**Your goal:** Please copy out each of the rows below word for word, with no changes.

-- Begin --

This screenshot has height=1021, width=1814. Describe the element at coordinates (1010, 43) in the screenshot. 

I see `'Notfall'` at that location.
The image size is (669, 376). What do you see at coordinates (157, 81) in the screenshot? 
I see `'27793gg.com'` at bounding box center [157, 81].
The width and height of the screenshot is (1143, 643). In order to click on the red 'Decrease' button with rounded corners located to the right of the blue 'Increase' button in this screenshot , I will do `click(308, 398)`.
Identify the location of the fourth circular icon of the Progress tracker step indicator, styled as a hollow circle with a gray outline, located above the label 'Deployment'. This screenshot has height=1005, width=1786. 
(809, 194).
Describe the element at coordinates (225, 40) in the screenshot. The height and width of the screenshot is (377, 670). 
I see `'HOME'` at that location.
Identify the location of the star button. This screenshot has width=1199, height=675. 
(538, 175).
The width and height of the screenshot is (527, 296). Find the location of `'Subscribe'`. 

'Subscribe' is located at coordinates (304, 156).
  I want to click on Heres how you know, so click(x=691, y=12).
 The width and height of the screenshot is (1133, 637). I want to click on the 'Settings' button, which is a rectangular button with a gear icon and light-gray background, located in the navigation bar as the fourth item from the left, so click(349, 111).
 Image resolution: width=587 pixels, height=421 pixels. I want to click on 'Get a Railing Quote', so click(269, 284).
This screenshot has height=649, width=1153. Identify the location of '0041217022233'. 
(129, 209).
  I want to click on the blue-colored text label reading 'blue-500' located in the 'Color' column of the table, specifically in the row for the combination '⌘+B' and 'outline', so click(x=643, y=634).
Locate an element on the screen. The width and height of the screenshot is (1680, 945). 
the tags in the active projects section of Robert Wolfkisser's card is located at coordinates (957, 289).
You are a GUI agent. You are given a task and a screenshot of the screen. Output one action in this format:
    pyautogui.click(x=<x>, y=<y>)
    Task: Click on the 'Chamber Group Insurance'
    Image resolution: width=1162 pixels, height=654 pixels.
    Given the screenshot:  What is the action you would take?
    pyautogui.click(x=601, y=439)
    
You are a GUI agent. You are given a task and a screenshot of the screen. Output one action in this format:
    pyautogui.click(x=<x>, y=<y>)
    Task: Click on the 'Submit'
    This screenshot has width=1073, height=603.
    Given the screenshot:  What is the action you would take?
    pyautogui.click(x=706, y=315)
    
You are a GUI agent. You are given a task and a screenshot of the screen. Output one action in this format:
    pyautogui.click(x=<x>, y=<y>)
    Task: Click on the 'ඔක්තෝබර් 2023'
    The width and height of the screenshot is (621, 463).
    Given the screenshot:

-- End --

**Answer to the task:**
This screenshot has height=1021, width=1814. Describe the element at coordinates (1010, 43) in the screenshot. 

I see `'Notfall'` at that location.
The image size is (669, 376). What do you see at coordinates (157, 81) in the screenshot? 
I see `'27793gg.com'` at bounding box center [157, 81].
The width and height of the screenshot is (1143, 643). In order to click on the red 'Decrease' button with rounded corners located to the right of the blue 'Increase' button in this screenshot , I will do `click(308, 398)`.
Identify the location of the fourth circular icon of the Progress tracker step indicator, styled as a hollow circle with a gray outline, located above the label 'Deployment'. This screenshot has height=1005, width=1786. 
(809, 194).
Describe the element at coordinates (225, 40) in the screenshot. The height and width of the screenshot is (377, 670). 
I see `'HOME'` at that location.
Identify the location of the star button. This screenshot has width=1199, height=675. 
(538, 175).
The width and height of the screenshot is (527, 296). Find the location of `'Subscribe'`. 

'Subscribe' is located at coordinates (304, 156).
  I want to click on Heres how you know, so click(x=691, y=12).
 The width and height of the screenshot is (1133, 637). I want to click on the 'Settings' button, which is a rectangular button with a gear icon and light-gray background, located in the navigation bar as the fourth item from the left, so click(349, 111).
 Image resolution: width=587 pixels, height=421 pixels. I want to click on 'Get a Railing Quote', so click(269, 284).
This screenshot has height=649, width=1153. Identify the location of '0041217022233'. 
(129, 209).
  I want to click on the blue-colored text label reading 'blue-500' located in the 'Color' column of the table, specifically in the row for the combination '⌘+B' and 'outline', so click(x=643, y=634).
Locate an element on the screen. The width and height of the screenshot is (1680, 945). 
the tags in the active projects section of Robert Wolfkisser's card is located at coordinates (957, 289).
You are a GUI agent. You are given a task and a screenshot of the screen. Output one action in this format:
    pyautogui.click(x=<x>, y=<y>)
    Task: Click on the 'Chamber Group Insurance'
    Image resolution: width=1162 pixels, height=654 pixels.
    Given the screenshot:  What is the action you would take?
    pyautogui.click(x=601, y=439)
    
You are a GUI agent. You are given a task and a screenshot of the screen. Output one action in this format:
    pyautogui.click(x=<x>, y=<y>)
    Task: Click on the 'Submit'
    This screenshot has width=1073, height=603.
    Given the screenshot:  What is the action you would take?
    pyautogui.click(x=706, y=315)
    
You are a GUI agent. You are given a task and a screenshot of the screen. Output one action in this format:
    pyautogui.click(x=<x>, y=<y>)
    Task: Click on the 'ඔක්තෝබර් 2023'
    The width and height of the screenshot is (621, 463).
    Given the screenshot:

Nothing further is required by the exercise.